Strategies for first transport?

On maps like Point of Reach or Pizza, losing that first transport is devastating. This got me thinking about the trade-offs of quick transport expansion, versus attempting to deny your opponent’s expansion with inties or a bomber targeting the landed engies. So, how do higher-rated players (say above 1600 ladder) think about this:

  1. How do you protect against your opponent building a few inties first and shooting down your transport?

  2. Conversely, is it not a viable strategy among pros to delay your first transport and instead build say 4-5 inties first to target the opponent’s transport?

  3. If you can kill your opponent’s engies with a bomber just as they land and then land some engies yourself, you’re way ahead. But I rarely see players really commit to this strategy. They might build one bomber after their first transport and try their luck, but that’s not a reliable approach. Do pros not consider it viable to e.g. build 2 bombers first and really ensure the opponent’s expansion gets denied?

You can make a custom search in the replay vault to show only high-rated ladder games on a single map, such as Point of Reach or Roanoke Abyss. Just pick a minimum rating like 1600 or 1800.

If you want to watch older replays, you may need to disable your UI mods.

If you look over this you should see how often these players switch between different openings like transport first vs. making scouts and interceptors first vs. trying to use 1 or more bombers before making a transport. Another opening that you haven't mentioned is to make just a very small amount of scouts + interceptors first, like 1 scout + 2 interceptors, before the transport.
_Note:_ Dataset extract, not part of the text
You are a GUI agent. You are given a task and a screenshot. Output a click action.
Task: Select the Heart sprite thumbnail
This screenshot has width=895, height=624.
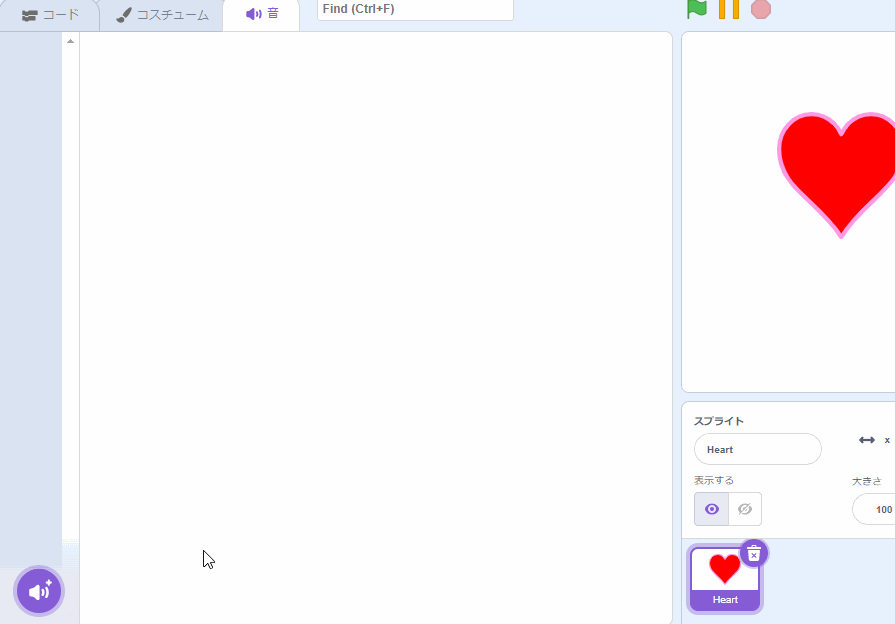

The scout can look at their base, and you can see either there is a transport being made OR there are barely any engineers (meaning a transport already took them) OR they're spamming interceptors OR they're making bombers. Whatever you see, you can use that to decide what to do next.

Making 2 bombers does not ensure that an expansion is denied. Engineers can try to dodge, bombers can be shot down, and higher-rated players usually split engineers so that a bomber will need multiple passes.

It is something like "rock paper scissors." If you always make bombers, your opponent can counter that (two simple counters: 1 spam interceptors to win air and then use that to deny your transports, or 2 just have some interceptors with the transport to protect it, if they suicide to kill the bomber, they save the drop). So you need to be unpredictable. For the same reason, you don't always send a transport to the right (or to the left).

A drop doesn't need to survive very long to be safe from bombers. If you drop 4 engies, they can split (3 seconds), make a factory (15 seconds), and the factory can make a mobile aa (15 seconds). So basically 33 seconds after your drop happens, there is a factory + an aa, which means it would take a lot of bombers to kill the drop. Bombers might get good work done (kill 3 engineers, that would slow you down) but you have a factory to make more, so the drop itself is safe.

Another thing to consider is, if you're going to lose the transport, have it drop engineers before it gets shot down. Often they can walk the rest of the way, or make navy factories, or do something for you.

Also, if there is going to be an air fight around your transport, there are tricks you can use to keep it alive longer. If you pull it back in the opposite direction, enemy interceptors can fly past it and need a long time to loop around to shoot it again. That can give your interceptors more time to try to kill enemy interceptors.

Edit: also, when you are choosing replays to watch, a short replay indicates that one player's opening got crushed by the other player. A longer replay indicates that there was no crush. I think you would want to watch BOTH types of replays (at least, the first 7 minutes of them) in order to get a full picture of what typically happens.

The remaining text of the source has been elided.